§ **Short exercise**:
Rewrite the entries between the line containing "This screenshot has" and the line containing "pyautogui.click(x=18, y=36)", inclusive, replacing "menu" with "panel" and keeping everything else the same. Omit the pictures from your answer.

§ **Given information**:
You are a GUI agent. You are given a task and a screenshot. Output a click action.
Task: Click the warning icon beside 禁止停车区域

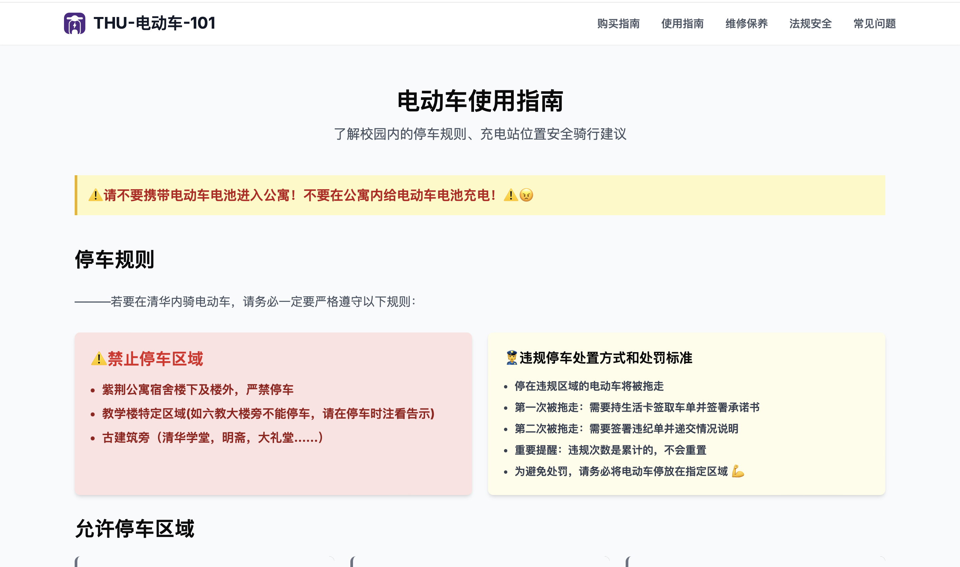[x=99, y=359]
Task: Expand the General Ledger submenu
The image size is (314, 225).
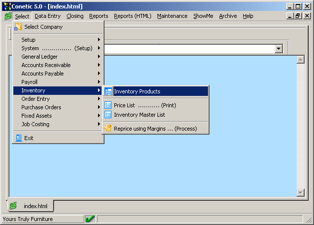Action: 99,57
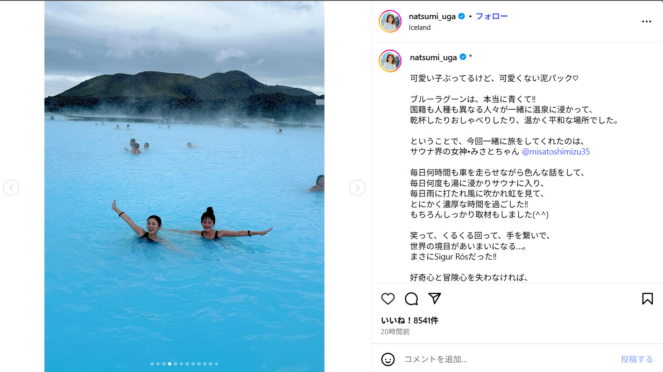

* * *

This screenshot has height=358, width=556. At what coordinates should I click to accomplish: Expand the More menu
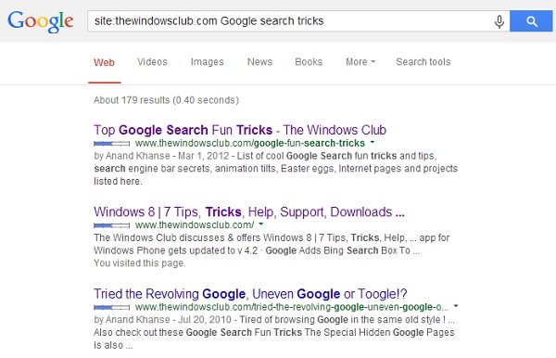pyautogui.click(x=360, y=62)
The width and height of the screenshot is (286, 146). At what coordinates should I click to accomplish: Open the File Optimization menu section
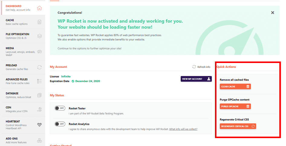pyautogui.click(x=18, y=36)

...

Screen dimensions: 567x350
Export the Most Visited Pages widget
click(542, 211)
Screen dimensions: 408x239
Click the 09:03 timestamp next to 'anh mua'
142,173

§ **Exercise response**:
This screenshot has height=358, width=556. At what coordinates should I click to accomplish: Expand the More panel
pyautogui.click(x=360, y=62)
The width and height of the screenshot is (286, 146). At what coordinates should I click to accomplish: Open the File Optimization panel section
pyautogui.click(x=18, y=36)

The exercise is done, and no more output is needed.